銀行や信用金庫が賃貸住宅を建設・購入するときの個人向け融資、いわゆるアパートローンを増やしている。背景には、相続税の節税効果を狙った個人の借り入れ需要の高まりがある。
日本銀行の「貸出先別貸出金」によると、2016年9月末の「個人による貸家業」の残高は、銀行と信用金庫の合計で27兆8371億円。前年同期と比べて3.5%増えた。残高ベースでは不動産業向け融資の32.9%、貸出件数ベースでは61.0%を占めている。
熱心な地方銀行、なかには2ケタの伸びも...
相続税は、2015年1月に非課税枠が縮小。そのため、相続税の対象となる人が増え、地価の高い都心で土地を所有する人などは節税対策に敏感になった。

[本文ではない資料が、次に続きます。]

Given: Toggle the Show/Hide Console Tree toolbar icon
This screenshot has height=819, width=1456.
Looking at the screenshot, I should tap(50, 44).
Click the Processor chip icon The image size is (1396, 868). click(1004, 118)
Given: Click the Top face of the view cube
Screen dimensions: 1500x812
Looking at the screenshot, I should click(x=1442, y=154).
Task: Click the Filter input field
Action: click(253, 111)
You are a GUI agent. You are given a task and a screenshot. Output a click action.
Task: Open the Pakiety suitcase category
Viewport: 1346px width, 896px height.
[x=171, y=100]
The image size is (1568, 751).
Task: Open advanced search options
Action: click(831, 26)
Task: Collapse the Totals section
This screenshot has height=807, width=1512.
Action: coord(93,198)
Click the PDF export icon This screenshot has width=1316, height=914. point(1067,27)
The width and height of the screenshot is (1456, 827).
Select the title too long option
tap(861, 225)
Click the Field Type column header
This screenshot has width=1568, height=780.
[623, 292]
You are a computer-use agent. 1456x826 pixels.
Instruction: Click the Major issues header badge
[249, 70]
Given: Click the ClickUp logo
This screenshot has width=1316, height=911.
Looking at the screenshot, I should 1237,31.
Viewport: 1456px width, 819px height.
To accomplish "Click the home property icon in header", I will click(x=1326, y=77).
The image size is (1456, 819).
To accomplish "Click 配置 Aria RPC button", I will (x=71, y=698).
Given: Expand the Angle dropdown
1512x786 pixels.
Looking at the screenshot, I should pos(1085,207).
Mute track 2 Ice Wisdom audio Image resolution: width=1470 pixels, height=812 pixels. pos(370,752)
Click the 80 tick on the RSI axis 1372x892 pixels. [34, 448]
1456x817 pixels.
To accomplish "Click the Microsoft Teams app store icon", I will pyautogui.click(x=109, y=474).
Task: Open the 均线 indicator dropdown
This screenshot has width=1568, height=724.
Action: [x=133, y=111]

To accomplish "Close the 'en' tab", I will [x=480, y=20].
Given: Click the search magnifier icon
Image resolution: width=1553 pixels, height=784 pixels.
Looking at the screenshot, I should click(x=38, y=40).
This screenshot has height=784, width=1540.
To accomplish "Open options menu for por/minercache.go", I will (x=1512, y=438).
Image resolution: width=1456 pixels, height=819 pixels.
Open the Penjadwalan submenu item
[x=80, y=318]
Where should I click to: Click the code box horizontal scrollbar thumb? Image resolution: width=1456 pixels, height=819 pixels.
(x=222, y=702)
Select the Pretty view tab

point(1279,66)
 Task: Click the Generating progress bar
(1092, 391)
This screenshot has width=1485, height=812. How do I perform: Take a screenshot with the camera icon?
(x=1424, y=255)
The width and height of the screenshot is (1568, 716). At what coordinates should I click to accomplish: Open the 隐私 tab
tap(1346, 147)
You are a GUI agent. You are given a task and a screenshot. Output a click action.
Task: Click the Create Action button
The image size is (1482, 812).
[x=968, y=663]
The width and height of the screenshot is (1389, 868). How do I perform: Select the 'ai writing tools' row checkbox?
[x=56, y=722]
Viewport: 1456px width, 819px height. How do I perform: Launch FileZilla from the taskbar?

たとえば、通常であれば土地などの評価額は路線価をもとに算出され、そのまま課税されるが、アパートを建てて人に貸すことで、相続税の対象となる土地や建物の評価額を大きく減らせる。アパートローンを組めば、相続税がさらに減ることもある。
このため、「相続税の節税対策」を売り文句に、高齢者などにアパート経営を勧める不動産事業者らが増えてきたことに加えて、2016年2月に日銀がマイナス金利政策を導入。それにより、超低金利で銀行のローンが組めるようになるなど、個人がアパート経営に乗り出すには、ちょうどよい環境が整っているといえる。企業向け融資が伸び悩んでいるという、銀行側の事情もある。
日銀が2016年11月16日に発表した「貸出先別貸出金」によると、9月末時点の「個人による貸家業」の残高は、都市銀行や地方銀行など(139行)が前年同期比4.5%増の22兆224億円、信用金庫(265金庫)は0.2%減の5兆8147億円だった。
3年前の13年9月末と比べれば、銀行で6.6%増、信用金庫で4.9%増えた。ある銀行関係者は、「アパートローンは、とくに貸出先に悩む地方銀行が熱心で、なかには2ケタの伸びをみせている銀行もあります。ここ1、2年の伸びはスゴイですね」と話す。